Holstein bull calves (120) only were used in this study and all were born at the University of Missouri Foremost Teaching and Research Dairy. Only calves whose births were observed were included in the study. Twin calves were excluded. After calving, each calf was immediately separated from the dam, weighed, and assigned a unique identification number. Calf dams were milked by use of a portable milking machine within two hours after calving, serving as the source of colostrum for each calf. Equal numbers of calves received 1, 2, 3, or 4 liters of their dam’s colostrum via esophageal feeder. Each calf only received colostrum once at either 2, 6, 10, 14, 18, or 22 hours after birth. Thereafter, all calves were fed 2 liters of a commercial milk replacer every 12 hours. Blood samples were taken from each calf at 48 hours after birth to determine absorption efficiency.
Important results from this study indicated that concentration of colostrum from first, second, and third or greater lactation Holstein cows was 65 to 70 gms/liter. The average amount of colostrum obtained from the 120 Holstein cows in this study was around 2.0-2.5 gallons. Concentration of colostrum in this herd did not differ from first calf heifers to older cows in this study; thus, do not automatically throw away colostrum from first calf heifers without knowing the concentration of immunoglobulin. Calf birth weight did not influence serum immunoglobulin concentrations at 24 or 48 hours after birth, which is consistent with other studies.

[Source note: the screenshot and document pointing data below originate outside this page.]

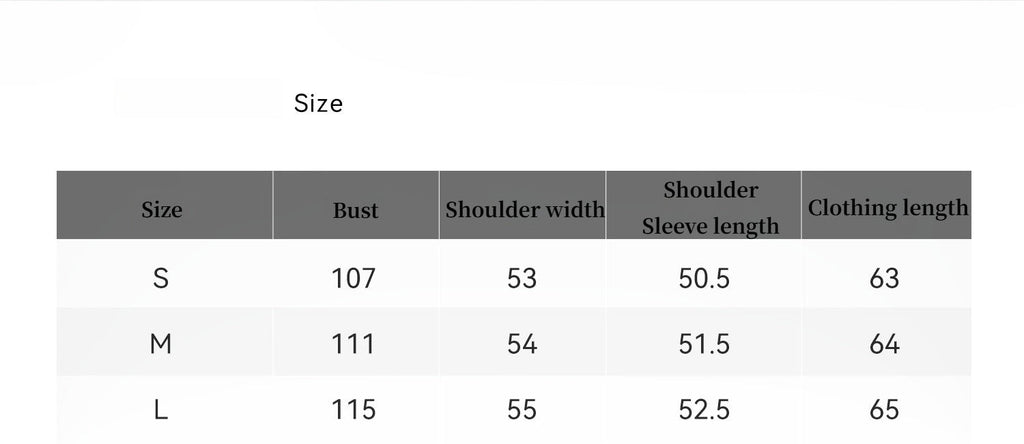Click the Size heading above the table
Viewport: 1024px width, 444px height.
318,104
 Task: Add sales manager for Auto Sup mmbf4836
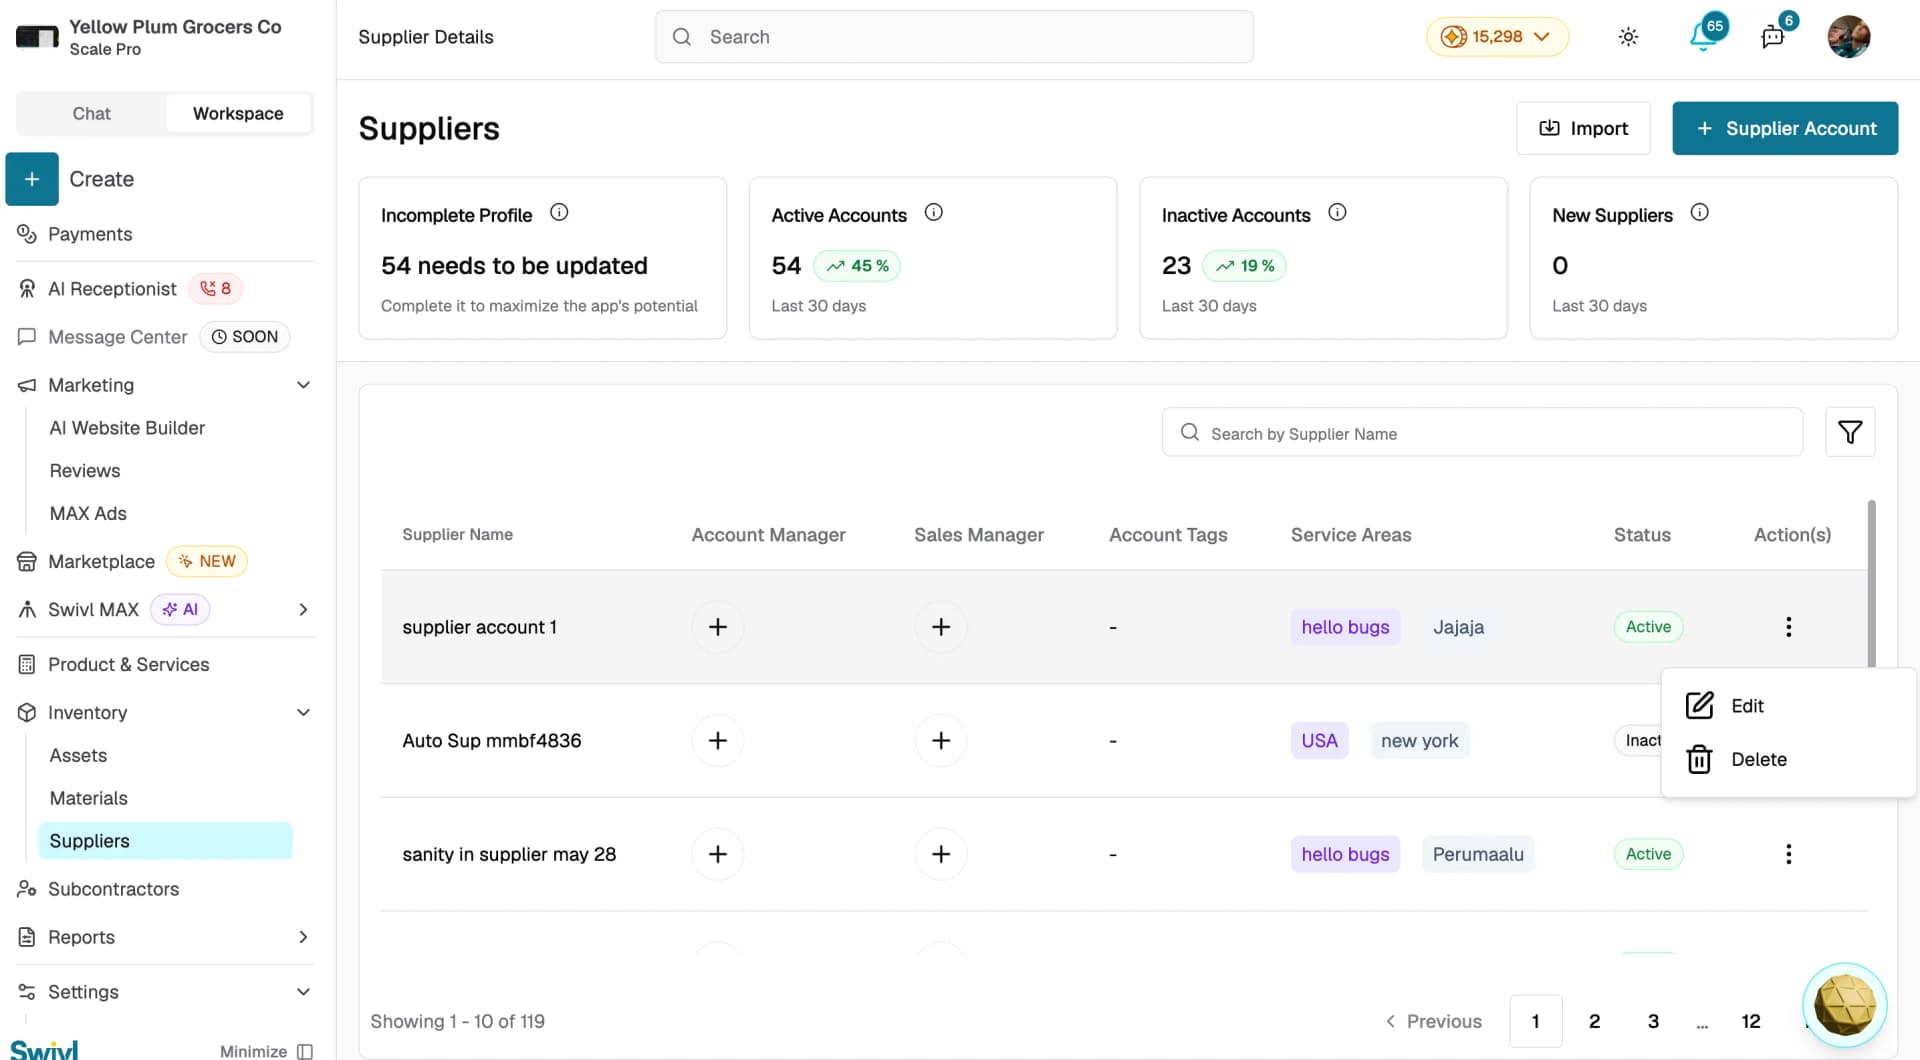point(940,741)
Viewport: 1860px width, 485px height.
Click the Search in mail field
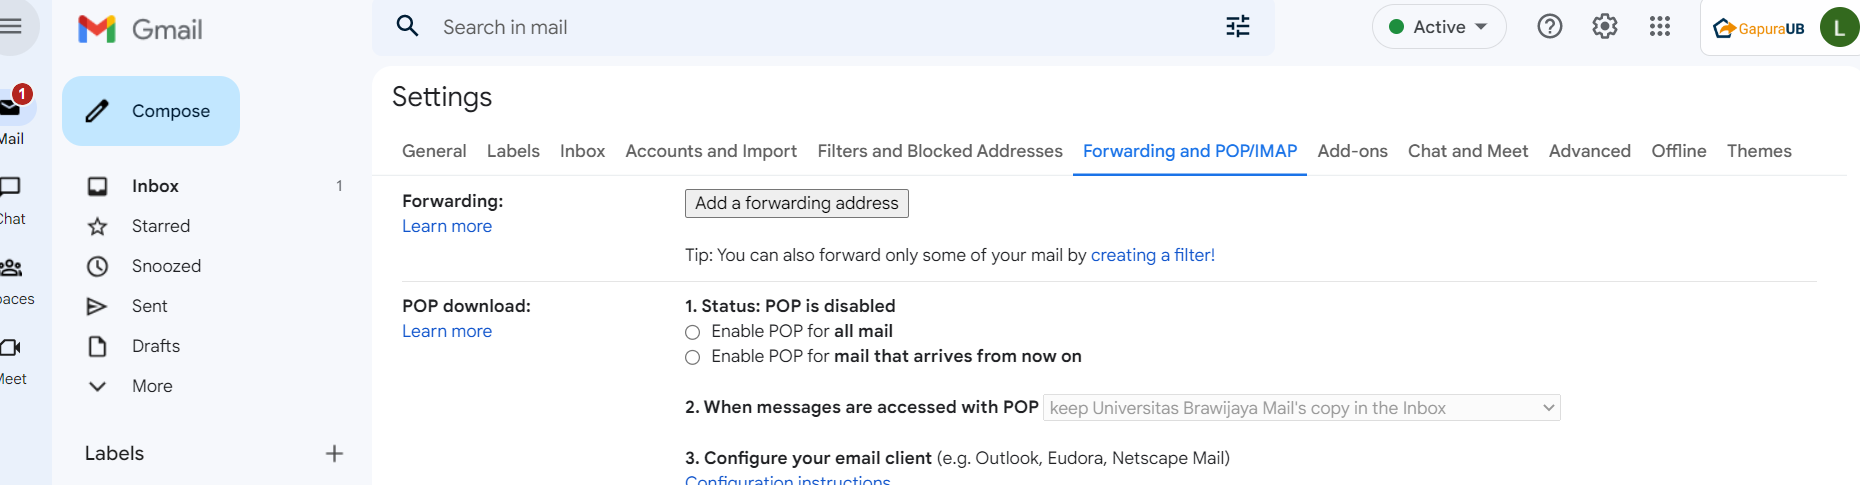click(x=820, y=27)
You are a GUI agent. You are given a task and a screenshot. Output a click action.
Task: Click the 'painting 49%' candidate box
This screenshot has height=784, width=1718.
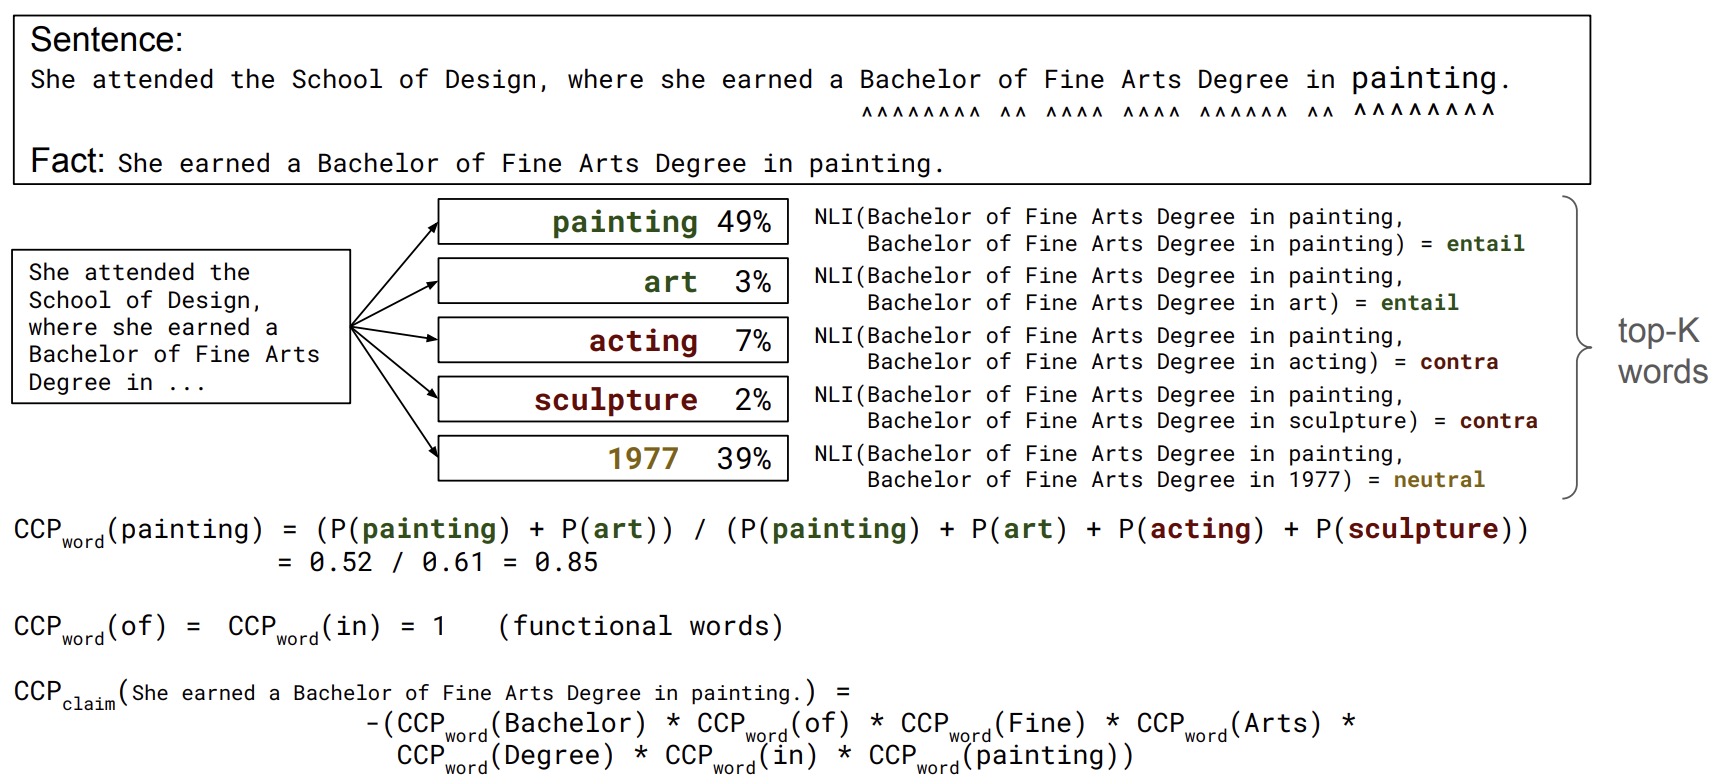point(612,222)
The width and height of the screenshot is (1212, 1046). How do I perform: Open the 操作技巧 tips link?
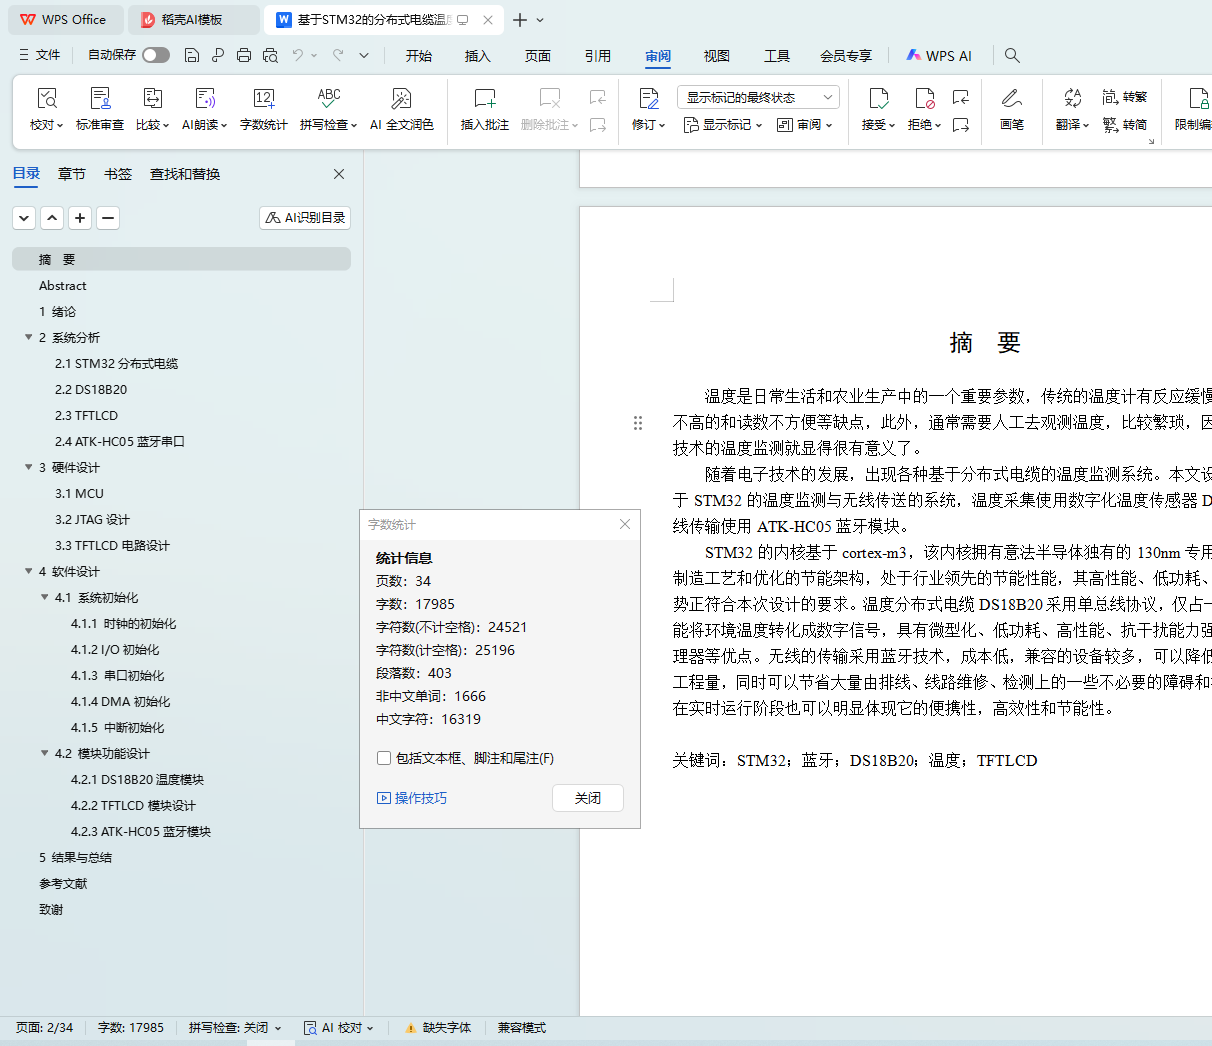point(412,798)
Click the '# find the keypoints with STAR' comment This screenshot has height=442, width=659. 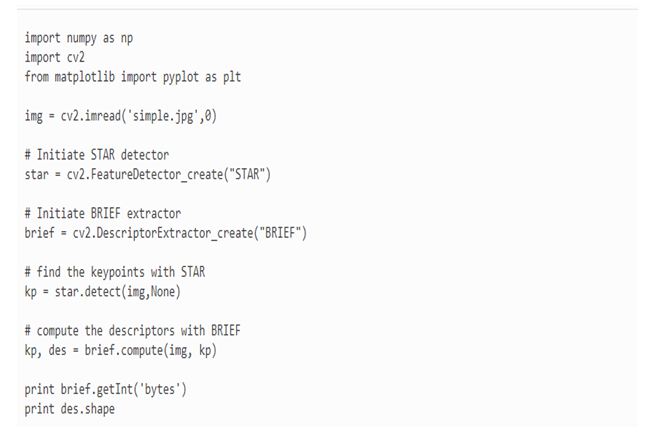click(116, 272)
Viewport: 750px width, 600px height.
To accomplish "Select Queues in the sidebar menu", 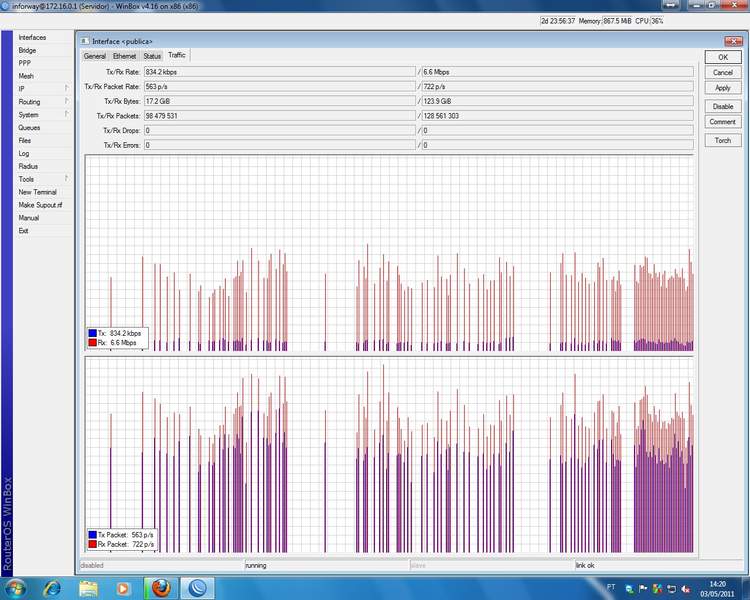I will pyautogui.click(x=29, y=128).

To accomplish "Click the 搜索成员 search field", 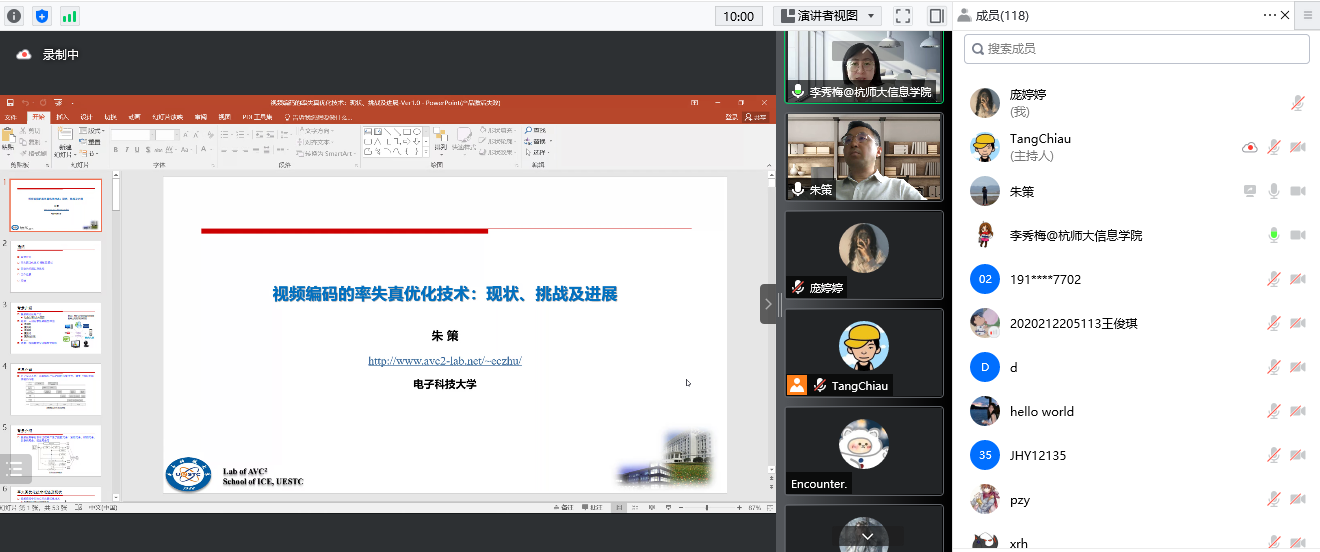I will click(1136, 48).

Assistance at calving did not affect concentrations of immunoglobulin at 48 hours after birth.
Data from this study indicate that three liters of colostrum be provided via esophageal feeder within two hours after birth for optimum immunoglobulin transfer. Providing colostrum via esophageal feeder after this time period requires larger volumes and more frequent feedings within the first 24 hours of life to minimize failure of passive transfer in dairy calves. It is recommended that no more than 5 percent of body weight (2-1/2 quarts to a 100 pound calf) be administered at any one time. A goal of 10 percent failure of passive transfer in dairy calves is reasonable.